Si tu n’as pas de terrain, celui qui prétend en être le propriétaire met à ta disposition 75 parcelles d’environ un mètre sur trois que nous appelons dans notre langage une butte. À toi de la mettre en valeur. Au final, le 1/3 de la production sera pour le propriétaire de la parcelle et les 2/3 restants pour toi.
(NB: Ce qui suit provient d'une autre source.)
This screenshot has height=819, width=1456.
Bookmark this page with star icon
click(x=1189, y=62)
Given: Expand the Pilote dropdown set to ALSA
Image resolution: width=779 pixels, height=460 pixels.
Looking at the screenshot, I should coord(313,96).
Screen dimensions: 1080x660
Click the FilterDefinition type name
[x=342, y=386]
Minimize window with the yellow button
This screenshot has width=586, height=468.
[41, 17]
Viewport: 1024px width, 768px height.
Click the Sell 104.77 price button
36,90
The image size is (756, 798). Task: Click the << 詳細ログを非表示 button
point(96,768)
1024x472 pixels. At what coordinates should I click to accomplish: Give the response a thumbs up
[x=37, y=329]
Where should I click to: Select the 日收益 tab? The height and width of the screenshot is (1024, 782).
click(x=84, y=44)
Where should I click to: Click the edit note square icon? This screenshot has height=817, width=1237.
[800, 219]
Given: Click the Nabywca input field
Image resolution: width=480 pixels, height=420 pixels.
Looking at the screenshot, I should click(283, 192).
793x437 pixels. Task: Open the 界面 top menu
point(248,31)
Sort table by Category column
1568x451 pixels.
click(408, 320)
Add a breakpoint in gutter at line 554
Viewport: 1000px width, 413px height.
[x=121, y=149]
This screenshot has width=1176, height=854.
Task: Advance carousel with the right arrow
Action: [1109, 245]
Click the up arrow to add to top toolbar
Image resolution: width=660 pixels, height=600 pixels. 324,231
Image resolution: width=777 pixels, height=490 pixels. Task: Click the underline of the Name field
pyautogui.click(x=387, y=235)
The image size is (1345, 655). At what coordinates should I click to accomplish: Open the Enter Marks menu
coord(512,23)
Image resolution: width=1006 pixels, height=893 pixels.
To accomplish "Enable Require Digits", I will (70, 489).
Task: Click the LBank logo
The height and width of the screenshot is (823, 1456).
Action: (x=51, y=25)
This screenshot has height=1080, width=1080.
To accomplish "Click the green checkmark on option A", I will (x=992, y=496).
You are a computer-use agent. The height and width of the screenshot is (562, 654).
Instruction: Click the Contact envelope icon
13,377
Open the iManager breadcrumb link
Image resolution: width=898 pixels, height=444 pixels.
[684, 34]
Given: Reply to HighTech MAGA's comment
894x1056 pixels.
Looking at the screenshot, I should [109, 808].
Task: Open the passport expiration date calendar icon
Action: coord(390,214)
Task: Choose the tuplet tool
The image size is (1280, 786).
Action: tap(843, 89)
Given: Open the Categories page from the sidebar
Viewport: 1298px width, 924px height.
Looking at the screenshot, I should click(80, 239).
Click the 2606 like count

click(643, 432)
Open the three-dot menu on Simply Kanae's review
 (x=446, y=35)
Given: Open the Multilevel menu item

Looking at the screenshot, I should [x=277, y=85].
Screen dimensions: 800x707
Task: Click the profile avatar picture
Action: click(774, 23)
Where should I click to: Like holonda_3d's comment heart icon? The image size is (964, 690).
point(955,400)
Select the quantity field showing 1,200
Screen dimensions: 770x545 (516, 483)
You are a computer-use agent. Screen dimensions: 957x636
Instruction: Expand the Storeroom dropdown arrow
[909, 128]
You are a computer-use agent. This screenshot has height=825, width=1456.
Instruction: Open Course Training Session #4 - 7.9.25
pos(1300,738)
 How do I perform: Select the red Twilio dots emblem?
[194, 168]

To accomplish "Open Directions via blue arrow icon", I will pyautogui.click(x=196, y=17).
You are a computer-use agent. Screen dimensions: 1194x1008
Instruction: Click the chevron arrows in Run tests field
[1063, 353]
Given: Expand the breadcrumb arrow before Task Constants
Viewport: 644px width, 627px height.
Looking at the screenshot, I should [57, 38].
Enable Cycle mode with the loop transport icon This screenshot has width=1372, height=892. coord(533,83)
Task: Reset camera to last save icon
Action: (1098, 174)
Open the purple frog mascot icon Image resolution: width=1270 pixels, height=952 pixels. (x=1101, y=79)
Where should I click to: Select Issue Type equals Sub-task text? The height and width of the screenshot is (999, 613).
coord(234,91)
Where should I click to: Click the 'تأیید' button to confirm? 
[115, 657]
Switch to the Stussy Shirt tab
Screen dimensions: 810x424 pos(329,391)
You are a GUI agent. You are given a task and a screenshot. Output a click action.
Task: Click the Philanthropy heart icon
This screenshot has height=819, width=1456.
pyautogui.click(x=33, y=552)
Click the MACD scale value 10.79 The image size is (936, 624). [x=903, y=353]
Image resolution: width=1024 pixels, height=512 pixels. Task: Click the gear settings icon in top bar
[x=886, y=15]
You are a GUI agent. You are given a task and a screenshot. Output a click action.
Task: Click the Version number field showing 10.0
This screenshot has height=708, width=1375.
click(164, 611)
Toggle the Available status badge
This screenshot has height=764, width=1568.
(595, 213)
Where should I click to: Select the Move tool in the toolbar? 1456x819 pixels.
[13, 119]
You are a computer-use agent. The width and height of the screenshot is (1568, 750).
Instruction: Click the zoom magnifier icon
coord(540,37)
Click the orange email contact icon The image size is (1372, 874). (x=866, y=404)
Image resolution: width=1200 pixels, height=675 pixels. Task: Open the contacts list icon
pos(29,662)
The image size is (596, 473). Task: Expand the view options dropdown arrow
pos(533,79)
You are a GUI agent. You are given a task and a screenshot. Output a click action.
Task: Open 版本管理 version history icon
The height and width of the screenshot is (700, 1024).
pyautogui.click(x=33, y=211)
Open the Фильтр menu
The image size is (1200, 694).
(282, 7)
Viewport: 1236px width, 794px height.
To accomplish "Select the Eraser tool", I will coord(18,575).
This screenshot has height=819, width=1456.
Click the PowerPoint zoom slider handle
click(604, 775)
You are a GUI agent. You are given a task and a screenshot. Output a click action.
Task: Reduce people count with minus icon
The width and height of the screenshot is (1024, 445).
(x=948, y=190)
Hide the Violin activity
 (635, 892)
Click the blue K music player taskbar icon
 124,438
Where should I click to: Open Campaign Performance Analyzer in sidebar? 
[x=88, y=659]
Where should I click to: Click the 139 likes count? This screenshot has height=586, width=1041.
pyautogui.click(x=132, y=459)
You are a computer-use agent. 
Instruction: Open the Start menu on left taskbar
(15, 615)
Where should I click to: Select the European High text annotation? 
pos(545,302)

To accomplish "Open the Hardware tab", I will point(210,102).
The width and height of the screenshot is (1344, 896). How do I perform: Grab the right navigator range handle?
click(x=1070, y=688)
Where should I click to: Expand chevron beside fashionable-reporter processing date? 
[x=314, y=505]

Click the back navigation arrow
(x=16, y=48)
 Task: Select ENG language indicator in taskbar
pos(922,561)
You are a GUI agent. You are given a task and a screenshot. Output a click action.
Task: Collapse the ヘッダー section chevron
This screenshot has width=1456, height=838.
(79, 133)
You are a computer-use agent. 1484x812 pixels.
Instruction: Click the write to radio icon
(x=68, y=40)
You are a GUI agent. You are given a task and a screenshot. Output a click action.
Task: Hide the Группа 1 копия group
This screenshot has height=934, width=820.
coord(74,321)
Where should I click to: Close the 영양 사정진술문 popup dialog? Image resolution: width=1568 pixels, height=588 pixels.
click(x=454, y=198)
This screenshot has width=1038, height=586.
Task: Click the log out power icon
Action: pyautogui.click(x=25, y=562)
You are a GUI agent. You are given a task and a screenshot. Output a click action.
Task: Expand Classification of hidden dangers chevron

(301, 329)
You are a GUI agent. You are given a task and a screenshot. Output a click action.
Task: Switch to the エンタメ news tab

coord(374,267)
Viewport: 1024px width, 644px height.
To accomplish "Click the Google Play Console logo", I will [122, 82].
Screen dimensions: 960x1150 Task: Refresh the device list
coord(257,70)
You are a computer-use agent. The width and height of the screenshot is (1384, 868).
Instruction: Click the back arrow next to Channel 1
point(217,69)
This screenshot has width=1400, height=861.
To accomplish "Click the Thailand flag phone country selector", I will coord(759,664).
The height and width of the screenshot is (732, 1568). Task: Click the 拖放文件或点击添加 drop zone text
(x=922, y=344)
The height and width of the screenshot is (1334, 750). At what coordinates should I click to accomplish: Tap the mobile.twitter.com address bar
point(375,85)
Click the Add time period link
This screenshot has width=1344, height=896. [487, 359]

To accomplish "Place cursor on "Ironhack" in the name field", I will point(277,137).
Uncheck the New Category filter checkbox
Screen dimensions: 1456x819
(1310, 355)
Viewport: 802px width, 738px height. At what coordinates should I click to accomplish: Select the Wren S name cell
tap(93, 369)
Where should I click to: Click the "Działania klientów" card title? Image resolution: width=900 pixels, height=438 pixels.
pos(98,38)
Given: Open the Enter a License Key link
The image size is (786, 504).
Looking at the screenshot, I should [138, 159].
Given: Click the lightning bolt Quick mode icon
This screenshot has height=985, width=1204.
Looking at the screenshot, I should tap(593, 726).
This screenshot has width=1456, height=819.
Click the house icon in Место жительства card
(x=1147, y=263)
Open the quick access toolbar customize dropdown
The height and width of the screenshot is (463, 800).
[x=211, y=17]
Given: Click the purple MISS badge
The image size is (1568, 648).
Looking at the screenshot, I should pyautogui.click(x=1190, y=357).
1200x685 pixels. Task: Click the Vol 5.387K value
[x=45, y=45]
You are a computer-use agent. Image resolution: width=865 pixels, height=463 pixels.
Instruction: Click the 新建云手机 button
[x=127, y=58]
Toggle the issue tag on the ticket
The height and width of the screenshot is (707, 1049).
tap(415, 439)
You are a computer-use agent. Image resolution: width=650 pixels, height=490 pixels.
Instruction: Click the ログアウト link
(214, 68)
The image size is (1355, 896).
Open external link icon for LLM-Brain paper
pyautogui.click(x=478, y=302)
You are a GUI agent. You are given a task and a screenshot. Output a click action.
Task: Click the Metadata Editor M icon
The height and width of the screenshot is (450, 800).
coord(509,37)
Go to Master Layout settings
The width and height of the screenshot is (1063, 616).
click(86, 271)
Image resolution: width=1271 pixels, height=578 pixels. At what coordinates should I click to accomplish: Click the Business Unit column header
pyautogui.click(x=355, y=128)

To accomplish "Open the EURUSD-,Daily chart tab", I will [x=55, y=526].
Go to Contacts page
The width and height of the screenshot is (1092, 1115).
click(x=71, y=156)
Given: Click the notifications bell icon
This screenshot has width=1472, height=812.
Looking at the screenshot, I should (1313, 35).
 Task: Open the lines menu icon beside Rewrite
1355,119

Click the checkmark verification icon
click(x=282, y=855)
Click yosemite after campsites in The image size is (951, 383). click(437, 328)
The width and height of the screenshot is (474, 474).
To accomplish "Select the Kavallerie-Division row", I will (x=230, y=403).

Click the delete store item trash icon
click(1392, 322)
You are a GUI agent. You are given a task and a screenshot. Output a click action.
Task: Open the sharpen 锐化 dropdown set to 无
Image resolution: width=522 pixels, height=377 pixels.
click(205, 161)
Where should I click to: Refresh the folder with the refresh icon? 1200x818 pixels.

Il faut d’abord acheter des semences, insecticides, pesticides, engrais et des arrosoirs d’une contenance d’environ 20 litres. La tâche la plus dure est l’arrosage : sur chaque bras, tu as un arrosoir d’environ 20 kg. C’est ce qu’il faut déverser sur chaque butte, 3 fois par jour, souvent sous un soleil de plomb. Ensuite, tu as le désherbage, etc.
Au bout de 42 jours, il y a la récolte, l’emballage, trouver une femme qui se chargera de vendre ta récolte au marché. Il faut louer un véhicule pour amener ta production jusqu’au marché. Au final, si tout se passe bien pour toi, tu te retrouveras avec environ 40.000 F après avoir abattu tout ce travail. Et ce n’est même pas toujours le cas, les producteurs de salades étant nombreux, il arrive que la production du jour dépasse la demande. Dans notre jargon, nous appelons cela «embouteillage». Dans ces cas, tu as tout perdu. Il faut refaire le piquetage en se vidant les poches, en espérant une meilleure vente la prochaine fois.
Ce travail de maraichage est généralement fait par les travailleurs originaires du Burkina-Faso. La vie est plus dure pour eux. Souvent, ils n’ont pas d’autre choix».